## TASK DIRECTIONS
Below are some records. Say how many of their lines contain the string "bookmarks", and give nothing but the number.

## DATA SUPPLIED
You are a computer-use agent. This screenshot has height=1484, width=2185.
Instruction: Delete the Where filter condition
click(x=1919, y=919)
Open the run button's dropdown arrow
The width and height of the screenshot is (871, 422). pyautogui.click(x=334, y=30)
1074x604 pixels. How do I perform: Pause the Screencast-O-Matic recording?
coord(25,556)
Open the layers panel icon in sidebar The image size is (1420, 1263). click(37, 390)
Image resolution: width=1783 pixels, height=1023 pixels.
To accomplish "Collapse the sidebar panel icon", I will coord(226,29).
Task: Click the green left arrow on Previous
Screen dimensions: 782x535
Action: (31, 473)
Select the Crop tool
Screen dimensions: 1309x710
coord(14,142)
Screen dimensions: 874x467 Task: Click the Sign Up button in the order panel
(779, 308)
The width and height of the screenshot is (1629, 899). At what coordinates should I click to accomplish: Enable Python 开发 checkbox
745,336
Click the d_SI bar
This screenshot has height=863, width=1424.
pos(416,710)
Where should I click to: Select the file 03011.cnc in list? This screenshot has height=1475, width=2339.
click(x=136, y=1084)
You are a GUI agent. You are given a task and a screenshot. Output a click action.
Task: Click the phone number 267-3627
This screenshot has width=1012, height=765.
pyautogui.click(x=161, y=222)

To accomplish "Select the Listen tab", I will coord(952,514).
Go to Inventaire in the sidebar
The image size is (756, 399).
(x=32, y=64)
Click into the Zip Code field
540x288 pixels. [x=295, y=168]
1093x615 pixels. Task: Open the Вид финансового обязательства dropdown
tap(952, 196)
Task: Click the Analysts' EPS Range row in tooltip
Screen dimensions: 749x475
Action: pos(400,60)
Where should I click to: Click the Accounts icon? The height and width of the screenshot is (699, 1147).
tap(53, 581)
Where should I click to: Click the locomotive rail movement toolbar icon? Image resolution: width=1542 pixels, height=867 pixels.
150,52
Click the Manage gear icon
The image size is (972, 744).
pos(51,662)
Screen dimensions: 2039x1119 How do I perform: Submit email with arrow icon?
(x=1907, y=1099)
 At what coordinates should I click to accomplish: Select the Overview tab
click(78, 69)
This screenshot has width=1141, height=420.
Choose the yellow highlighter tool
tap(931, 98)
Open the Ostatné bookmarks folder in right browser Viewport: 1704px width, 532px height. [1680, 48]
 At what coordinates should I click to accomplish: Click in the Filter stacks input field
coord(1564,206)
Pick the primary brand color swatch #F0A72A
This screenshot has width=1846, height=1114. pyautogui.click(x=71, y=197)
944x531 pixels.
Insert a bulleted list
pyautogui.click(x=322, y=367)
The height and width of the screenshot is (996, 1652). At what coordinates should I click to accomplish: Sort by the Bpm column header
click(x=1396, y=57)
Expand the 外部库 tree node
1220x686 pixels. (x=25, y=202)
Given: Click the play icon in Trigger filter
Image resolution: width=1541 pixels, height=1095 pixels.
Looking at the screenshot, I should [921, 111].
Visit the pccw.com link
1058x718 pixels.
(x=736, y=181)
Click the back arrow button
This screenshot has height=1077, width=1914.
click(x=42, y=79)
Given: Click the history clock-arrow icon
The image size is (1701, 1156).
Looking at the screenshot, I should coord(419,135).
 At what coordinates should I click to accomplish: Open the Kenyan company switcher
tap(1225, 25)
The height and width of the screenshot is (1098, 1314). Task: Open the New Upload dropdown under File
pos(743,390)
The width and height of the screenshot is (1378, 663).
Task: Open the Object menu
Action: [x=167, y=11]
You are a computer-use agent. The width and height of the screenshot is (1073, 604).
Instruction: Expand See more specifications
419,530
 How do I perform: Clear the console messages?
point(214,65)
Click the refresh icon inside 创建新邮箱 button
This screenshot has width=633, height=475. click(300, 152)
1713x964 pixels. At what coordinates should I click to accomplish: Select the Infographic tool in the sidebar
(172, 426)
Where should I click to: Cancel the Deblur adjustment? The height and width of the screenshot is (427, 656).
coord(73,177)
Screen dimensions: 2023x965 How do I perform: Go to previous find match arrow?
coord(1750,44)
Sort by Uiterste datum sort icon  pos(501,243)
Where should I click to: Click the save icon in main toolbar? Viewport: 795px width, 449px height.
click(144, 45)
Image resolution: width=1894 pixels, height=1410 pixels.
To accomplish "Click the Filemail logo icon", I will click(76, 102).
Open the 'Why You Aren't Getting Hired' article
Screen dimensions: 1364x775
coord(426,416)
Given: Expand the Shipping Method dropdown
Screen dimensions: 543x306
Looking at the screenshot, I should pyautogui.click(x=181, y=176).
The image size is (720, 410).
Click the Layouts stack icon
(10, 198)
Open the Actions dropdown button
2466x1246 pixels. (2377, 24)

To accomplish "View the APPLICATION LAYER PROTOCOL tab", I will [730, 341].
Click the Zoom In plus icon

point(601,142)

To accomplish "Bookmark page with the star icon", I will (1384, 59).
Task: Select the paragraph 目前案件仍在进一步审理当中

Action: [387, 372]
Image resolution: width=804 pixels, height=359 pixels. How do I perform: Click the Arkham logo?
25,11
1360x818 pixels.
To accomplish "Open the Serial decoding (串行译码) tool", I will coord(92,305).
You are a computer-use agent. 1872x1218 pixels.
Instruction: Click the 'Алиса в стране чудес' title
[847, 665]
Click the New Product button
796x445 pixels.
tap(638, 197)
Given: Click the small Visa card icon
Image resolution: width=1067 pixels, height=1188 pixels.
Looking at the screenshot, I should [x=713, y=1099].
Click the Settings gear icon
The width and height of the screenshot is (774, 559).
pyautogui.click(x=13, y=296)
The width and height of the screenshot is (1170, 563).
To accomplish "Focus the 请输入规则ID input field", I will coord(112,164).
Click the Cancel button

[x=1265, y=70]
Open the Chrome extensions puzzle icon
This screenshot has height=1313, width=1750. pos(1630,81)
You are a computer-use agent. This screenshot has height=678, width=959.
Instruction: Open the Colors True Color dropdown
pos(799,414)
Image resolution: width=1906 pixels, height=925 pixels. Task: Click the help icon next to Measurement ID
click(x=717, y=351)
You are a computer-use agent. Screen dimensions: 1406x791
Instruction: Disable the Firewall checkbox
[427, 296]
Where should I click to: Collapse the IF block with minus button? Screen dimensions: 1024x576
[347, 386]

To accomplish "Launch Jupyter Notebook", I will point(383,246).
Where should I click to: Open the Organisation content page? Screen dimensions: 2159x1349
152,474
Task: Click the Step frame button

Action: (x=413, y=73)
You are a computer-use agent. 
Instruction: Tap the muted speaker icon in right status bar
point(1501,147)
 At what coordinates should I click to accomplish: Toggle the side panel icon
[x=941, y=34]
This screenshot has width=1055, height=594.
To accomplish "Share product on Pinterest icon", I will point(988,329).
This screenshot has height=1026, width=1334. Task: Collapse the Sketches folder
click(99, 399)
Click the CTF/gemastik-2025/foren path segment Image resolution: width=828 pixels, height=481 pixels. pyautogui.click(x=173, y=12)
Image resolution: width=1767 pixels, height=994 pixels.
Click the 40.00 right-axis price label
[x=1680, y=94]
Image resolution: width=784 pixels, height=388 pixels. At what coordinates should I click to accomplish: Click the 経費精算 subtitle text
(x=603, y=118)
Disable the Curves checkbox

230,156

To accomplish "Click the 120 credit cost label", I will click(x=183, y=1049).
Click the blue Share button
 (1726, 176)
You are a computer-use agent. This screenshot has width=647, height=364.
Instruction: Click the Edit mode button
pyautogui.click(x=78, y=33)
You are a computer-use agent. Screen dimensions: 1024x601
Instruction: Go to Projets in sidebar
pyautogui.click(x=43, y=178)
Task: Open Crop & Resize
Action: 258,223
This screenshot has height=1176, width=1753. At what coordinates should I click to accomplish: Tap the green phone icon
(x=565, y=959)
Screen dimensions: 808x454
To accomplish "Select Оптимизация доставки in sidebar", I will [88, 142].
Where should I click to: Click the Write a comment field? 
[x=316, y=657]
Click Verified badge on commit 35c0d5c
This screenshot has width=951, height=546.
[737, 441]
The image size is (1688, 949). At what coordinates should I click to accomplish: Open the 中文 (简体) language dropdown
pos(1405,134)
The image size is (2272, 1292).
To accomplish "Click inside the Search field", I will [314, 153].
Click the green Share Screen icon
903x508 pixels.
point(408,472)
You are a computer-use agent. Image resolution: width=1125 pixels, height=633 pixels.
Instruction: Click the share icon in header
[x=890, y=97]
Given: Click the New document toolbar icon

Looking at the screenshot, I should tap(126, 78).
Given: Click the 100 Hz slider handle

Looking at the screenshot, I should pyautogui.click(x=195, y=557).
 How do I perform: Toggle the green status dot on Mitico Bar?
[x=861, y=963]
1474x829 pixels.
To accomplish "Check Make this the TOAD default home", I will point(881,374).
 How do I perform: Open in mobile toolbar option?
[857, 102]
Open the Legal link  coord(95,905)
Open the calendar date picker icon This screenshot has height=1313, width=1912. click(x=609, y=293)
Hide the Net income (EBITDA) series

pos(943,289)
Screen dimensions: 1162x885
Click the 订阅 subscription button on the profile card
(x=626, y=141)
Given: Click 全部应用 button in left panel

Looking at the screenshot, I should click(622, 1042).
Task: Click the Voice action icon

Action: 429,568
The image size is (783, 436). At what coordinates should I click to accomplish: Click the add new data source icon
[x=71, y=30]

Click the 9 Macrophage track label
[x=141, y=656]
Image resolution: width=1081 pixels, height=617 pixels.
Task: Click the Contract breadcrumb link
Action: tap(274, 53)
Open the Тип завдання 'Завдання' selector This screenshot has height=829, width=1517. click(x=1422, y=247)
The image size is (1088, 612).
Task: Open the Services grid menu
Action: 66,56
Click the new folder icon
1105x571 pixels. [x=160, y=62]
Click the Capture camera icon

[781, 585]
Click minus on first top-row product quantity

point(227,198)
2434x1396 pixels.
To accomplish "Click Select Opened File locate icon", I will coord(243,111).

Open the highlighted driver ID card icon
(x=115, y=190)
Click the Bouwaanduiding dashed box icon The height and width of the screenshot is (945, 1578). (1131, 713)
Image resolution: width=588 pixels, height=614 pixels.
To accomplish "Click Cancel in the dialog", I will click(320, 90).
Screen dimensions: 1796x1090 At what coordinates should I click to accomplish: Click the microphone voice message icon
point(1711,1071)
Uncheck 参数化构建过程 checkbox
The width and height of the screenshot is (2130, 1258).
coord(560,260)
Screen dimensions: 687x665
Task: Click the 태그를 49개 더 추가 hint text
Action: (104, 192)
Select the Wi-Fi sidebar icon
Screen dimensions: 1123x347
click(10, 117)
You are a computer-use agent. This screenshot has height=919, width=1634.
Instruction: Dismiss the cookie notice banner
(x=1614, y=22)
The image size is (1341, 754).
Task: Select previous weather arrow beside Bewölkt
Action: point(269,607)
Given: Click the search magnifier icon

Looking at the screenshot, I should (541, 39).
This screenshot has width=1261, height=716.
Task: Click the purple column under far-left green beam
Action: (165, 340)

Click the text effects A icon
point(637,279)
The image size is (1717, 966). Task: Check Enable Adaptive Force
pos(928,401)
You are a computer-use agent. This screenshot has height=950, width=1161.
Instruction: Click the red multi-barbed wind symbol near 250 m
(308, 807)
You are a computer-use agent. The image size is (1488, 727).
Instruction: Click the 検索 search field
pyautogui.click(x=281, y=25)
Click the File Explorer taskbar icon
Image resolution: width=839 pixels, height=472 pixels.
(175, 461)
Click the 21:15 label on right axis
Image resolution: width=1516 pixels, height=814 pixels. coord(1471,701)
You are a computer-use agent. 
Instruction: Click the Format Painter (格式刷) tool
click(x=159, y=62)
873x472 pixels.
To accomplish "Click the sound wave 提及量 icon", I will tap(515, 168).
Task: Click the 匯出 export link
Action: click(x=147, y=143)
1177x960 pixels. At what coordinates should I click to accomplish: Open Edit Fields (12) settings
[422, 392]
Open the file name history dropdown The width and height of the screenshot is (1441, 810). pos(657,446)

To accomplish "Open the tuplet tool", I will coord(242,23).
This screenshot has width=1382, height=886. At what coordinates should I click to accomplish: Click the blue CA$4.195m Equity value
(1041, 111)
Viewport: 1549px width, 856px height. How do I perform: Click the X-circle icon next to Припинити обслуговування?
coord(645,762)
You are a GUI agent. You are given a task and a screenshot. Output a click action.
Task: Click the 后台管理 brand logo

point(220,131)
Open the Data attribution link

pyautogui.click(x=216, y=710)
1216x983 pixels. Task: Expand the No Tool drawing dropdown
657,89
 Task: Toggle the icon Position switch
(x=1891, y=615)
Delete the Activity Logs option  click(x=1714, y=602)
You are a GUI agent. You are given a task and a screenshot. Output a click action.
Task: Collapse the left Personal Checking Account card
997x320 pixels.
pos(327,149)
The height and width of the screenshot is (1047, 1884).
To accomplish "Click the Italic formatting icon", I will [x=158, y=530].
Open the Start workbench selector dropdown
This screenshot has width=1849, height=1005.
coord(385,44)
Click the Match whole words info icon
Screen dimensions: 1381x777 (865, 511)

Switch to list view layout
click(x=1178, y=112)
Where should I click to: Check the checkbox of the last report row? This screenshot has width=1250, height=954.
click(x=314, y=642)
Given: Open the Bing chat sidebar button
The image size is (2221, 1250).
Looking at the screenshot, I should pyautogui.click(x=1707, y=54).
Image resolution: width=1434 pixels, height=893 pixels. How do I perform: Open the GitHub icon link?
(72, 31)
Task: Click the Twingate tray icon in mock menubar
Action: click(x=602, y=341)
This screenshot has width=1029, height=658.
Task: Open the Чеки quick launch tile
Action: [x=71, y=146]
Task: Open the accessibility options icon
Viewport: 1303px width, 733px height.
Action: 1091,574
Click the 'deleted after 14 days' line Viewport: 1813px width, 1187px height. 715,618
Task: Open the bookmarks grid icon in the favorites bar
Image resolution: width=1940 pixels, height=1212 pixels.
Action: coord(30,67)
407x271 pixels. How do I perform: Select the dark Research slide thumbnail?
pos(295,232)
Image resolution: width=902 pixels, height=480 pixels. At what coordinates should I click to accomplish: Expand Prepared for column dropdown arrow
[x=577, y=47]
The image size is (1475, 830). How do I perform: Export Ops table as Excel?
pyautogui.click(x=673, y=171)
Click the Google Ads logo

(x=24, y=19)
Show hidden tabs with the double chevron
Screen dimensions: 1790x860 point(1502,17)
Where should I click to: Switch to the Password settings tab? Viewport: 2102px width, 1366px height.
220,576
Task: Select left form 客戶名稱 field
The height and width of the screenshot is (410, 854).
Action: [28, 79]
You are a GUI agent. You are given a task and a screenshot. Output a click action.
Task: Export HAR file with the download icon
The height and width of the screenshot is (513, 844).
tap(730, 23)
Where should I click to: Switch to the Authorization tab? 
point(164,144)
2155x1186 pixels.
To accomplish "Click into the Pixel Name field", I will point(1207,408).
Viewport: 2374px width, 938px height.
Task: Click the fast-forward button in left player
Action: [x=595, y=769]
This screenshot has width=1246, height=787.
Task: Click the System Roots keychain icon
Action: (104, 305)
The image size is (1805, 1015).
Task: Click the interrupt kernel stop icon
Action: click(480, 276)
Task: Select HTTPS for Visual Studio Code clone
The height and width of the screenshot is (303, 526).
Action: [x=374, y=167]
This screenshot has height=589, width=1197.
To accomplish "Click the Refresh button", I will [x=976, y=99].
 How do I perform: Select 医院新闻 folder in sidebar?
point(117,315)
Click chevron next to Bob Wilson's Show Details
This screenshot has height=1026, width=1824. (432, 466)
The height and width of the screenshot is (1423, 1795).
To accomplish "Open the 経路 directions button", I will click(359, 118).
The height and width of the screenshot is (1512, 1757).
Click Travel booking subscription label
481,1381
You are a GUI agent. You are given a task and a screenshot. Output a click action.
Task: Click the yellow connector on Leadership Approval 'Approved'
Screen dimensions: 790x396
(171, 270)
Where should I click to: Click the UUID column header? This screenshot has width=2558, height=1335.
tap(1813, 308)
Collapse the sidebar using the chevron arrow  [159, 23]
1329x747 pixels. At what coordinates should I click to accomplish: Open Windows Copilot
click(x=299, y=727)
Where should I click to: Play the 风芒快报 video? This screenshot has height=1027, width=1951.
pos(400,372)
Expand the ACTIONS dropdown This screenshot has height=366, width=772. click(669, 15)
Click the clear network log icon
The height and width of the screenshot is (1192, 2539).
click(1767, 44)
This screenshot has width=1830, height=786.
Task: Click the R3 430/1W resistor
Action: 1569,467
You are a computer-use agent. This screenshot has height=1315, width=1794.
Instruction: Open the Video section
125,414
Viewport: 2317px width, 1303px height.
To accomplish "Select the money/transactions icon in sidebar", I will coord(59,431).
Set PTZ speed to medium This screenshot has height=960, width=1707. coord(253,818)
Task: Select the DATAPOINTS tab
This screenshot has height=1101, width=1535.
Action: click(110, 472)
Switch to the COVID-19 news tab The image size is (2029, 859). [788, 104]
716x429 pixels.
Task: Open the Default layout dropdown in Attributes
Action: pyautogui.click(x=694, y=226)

## RESULT
2